Under the guidance of heist parents Samuel and Phil (our crew’s grizzled GTA Online heist veterans), myself and PCG columnist Xalavier Nelson joined forces to break a chap named Rashkovsky out of Bolingbroke Penitentiary. This involved stealing prison busses, shooting coppers, haphazardly piloting choppers and crashing Sam's Vigilante—GTA's answer to the Batmobile—more times than its owner was comfortable with. “What are you doing?” asked distressed passenger Samuel at one point. “Don’t do that, Phil. DON’T DO THAT! Oh, it worked. I’m impressed.” Put Phil Savage behind the wheel of a novelty superhero car at your peril.

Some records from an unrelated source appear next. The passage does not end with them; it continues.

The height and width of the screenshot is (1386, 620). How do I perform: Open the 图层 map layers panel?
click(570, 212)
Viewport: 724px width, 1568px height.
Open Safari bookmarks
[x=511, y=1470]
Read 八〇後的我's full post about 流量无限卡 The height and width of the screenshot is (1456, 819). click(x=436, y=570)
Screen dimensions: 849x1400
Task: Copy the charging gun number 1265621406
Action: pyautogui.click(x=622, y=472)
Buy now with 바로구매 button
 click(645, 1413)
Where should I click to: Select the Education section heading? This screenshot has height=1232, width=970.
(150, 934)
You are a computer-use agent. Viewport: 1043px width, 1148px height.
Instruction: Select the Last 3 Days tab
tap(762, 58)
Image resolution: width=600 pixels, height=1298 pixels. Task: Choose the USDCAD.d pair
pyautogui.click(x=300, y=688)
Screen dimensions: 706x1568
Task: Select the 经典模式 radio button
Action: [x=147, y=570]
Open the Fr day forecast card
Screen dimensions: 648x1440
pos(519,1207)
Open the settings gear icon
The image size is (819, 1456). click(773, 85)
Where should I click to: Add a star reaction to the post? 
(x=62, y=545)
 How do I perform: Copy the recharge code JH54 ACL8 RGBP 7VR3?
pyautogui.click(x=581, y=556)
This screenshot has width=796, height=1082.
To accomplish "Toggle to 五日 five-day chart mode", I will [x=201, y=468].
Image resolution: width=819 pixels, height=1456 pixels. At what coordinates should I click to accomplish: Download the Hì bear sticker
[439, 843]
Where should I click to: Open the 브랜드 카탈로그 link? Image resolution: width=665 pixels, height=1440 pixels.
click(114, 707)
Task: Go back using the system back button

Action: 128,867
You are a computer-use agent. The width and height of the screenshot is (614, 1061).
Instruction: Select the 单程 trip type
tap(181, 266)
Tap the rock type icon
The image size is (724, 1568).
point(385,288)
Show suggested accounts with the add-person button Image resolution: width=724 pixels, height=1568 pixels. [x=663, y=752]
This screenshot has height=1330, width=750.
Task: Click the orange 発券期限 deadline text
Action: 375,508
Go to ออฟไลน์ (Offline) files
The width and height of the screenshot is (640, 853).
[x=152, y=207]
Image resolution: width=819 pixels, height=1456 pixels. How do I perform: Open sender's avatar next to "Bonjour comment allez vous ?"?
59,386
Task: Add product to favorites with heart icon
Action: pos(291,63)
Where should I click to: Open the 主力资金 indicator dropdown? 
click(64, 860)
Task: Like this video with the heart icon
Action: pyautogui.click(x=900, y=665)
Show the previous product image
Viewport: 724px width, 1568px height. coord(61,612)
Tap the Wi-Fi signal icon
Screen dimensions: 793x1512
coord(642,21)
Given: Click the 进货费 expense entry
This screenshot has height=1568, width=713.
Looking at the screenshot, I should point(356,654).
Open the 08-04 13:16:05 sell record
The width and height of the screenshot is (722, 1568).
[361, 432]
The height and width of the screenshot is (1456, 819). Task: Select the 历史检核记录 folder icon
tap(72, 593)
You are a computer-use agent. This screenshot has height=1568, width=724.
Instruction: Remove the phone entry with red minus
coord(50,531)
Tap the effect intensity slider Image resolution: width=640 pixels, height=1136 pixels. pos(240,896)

A few weeks back, our previous heist attempt ended in failure following some suspect connection issues. Last night's went without a hitch and was great fun. When you're not faffing about with matchmaking and load screens, GTA Online with friends is hard to beat.
Wes Fenlon: Casting pods
GDC is a rare chance to chat with game developers away from a big announcement or a marketing tour, which is what makes it my favorite event of the year. This year I managed to record three podcasts: a lengthy chat with Dwarf Fortress creator Tarn Adams, a look back at Divinity: Original Sin 2 with Larian head Swen Vincke, and a bigger chat with the team behind Into the Breach, Justin Ma and Matthew Davis, with writer Chris Avellone. Also, James had a chat with Amanita Design about an upcoming horror game, which is a weird and cool prospect for the developers of Samorost and Machinarium! Listen and enjoy. Please.